SOURCE EXCERPT ->
■ ■ ■ ■ ■ ■ ■

California State Legislature
- Full name: Force Fed Birds
- Introduced: February 19, 2004
- Assembly voted: August 24, 2004
- Senate voted: May 18, 2004
- Signed into law: September 29, 2004
- Sponsor: John Burton
- Governor: Arnold Schwarzenegger
- Code: Health and Safety Code
- Section: 25980–25984
- Website: SB-1520 Force fed birds.(2003-2004)

Status: Current legislation

= California foie gras law =

U.S. state statute banning force feeding of birds

The California foie gras law or Senate Bill 1520 (S.B. 1520) is a California State statute that prohibits the "force feed[ing of] a bird for the purpose of enlarging the bird's liver beyond normal size" (California Health and Safety Code § 25981) as well as the sale of products that are a result of this process (§ 25982). This outlawed the traditional method of producing foie gras in California. The law was enacted in 2004 and went into effect on July 1, 2012. The law has been challenged repeatedly since its enactment. The ninth circuit in 2022 upheld a lower court’s 2020 ruling, which allowed residents to purchase foie gras for their individual use from out-of-state retailers.

On January 7, 2015, U.S. District Judge Stephen V. Wilson held that the portion of California's law banning the sale of foie gras within the state (California Health and Safety Code § 25982) was preempted by the federal Poultry Products Inspection Act, and enjoined the California Attorney General from enforcing it. That decision was overturned on appeal on September 15, 2017, but the decision was stayed until December 17 to permit the plaintiffs to petition the U.S. Supreme Court for certiorari. The certiorari petition was filed on March 9, 2018, and denied on January 7, 2019, leaving the lower court ruling in effect. In 2023, the Supreme Court of the United States declined to take up the case, leaving the ban in place.

==Background==
S.B 1520 was introduced in the California Senate on February 19, 2004 by the Senate President pro tempore John Burton at the request of a coalition of animal protection organizations that included Viva!USA, Farm Sanctuary, Los Angeles Lawyers for Animals, and the Association of Veterinarians for Animal Rights.

■ ■ ■ ■ ■ ■ ■

EXERCISE SET ->
• A. Turn the paragraph of the foie gras law article that begins "The California foie gras law or Senate Bill 1520" into a short bulleted list that keeps its main facts.
• B. Write the next part of the foie gras law article, picking up after its last sentence.
The records that come after the foie gras law article have no connection to it.

PROVIDED DATA ->
■ ■ ■ ■ ■ ■ ■

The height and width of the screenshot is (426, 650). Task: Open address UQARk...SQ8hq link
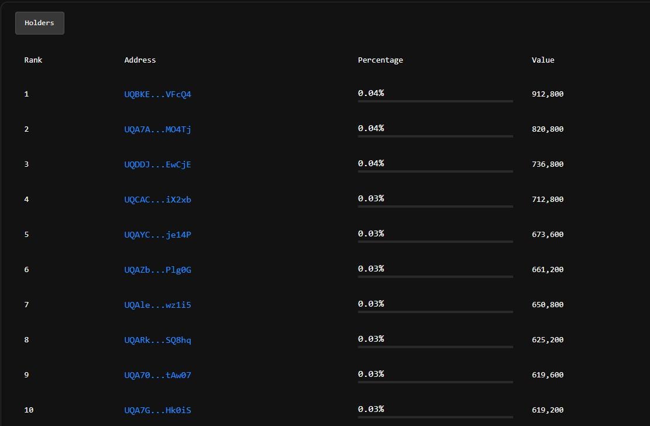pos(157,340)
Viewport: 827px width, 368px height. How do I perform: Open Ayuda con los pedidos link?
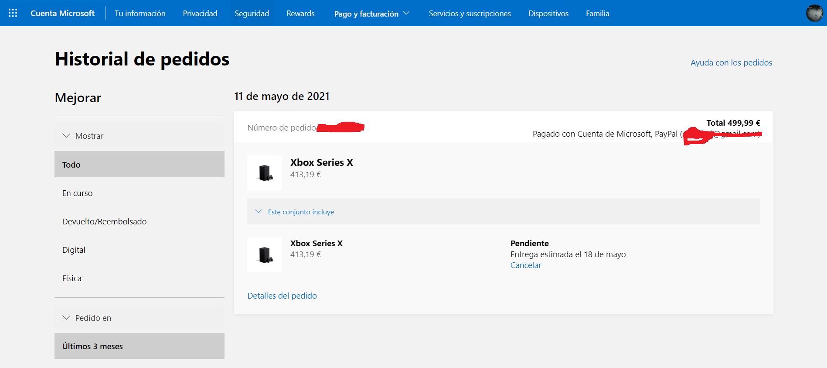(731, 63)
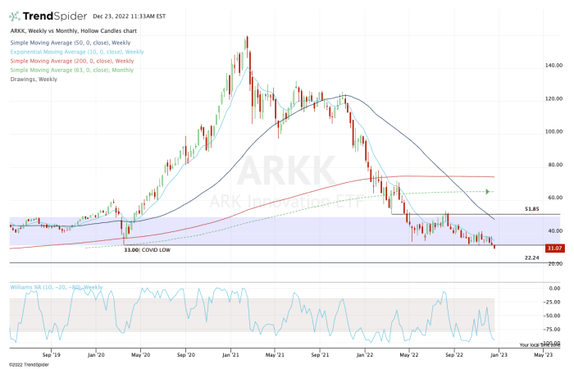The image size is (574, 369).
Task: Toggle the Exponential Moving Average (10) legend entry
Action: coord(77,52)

■ ■ ■ ■ ■ ■ ■

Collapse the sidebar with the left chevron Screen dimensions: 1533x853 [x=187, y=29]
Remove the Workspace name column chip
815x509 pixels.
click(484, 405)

■ ■ ■ ■ ■ ■ ■

ANSWERS BY TASK ->
• A.
- Senate Bill 1520 is a California statute banning the force feeding of birds to enlarge their livers beyond normal size (Health and Safety Code § 25981).
- It also bans selling products made by this process (§ 25982).
- It outlawed the traditional way of producing foie gras in California.
- It was enacted in 2004 and took effect on July 1, 2012.
- It has been challenged repeatedly since enactment.
- In 2022 the ninth circuit upheld a 2020 lower court ruling allowing residents to buy foie gras for individual use from out-of-state retailers.

• B.
Burton stated, "We just shouldn't be cramming a tube down a duck's throat and forcing in food to make foie gras," and that foie gras production is "an inhumane process that other countries have sensibly banned. I'm pleased California will be next on the list."

The legislature passed the bill and it was signed into law by Governor Arnold Schwarzenegger on September 29, 2004.

The law included a provision that it would take effect almost eight years after enactment in order to allow time for techniques to be developed by which foie gras could be produced without force-feeding birds. As of the date the law took effect, no such technique had been developed that was deemed commercially viable.

During the months leading up to the date when the law would go into effect, some California restaurants hosted elaborate multi-course meals featuring foie gras in many forms, drawing patrons who wanted to eat foie gras before the ban went into effect.

==Lawsuits seeking to overturn law==

A lawsuit was filed in U.S. District Court in Los Angeles on July 2, 2012, seeking to overturn the California foie gras law on the ground that it is unconstitutionally vague. The plaintiffs are two foie gras producers and a southern California restaurant group that served foie gras until the ban took effect. On July 18, 2012, U.S. District Court Judge Stephen V. Wilson denied the plaintiffs' request for a temporary injunction that would have immediately suspended the foie gras ban. On September 19, 2012, Judge Wilson denied the plaintiffs' request for a preliminary injunction against enforcement of the law.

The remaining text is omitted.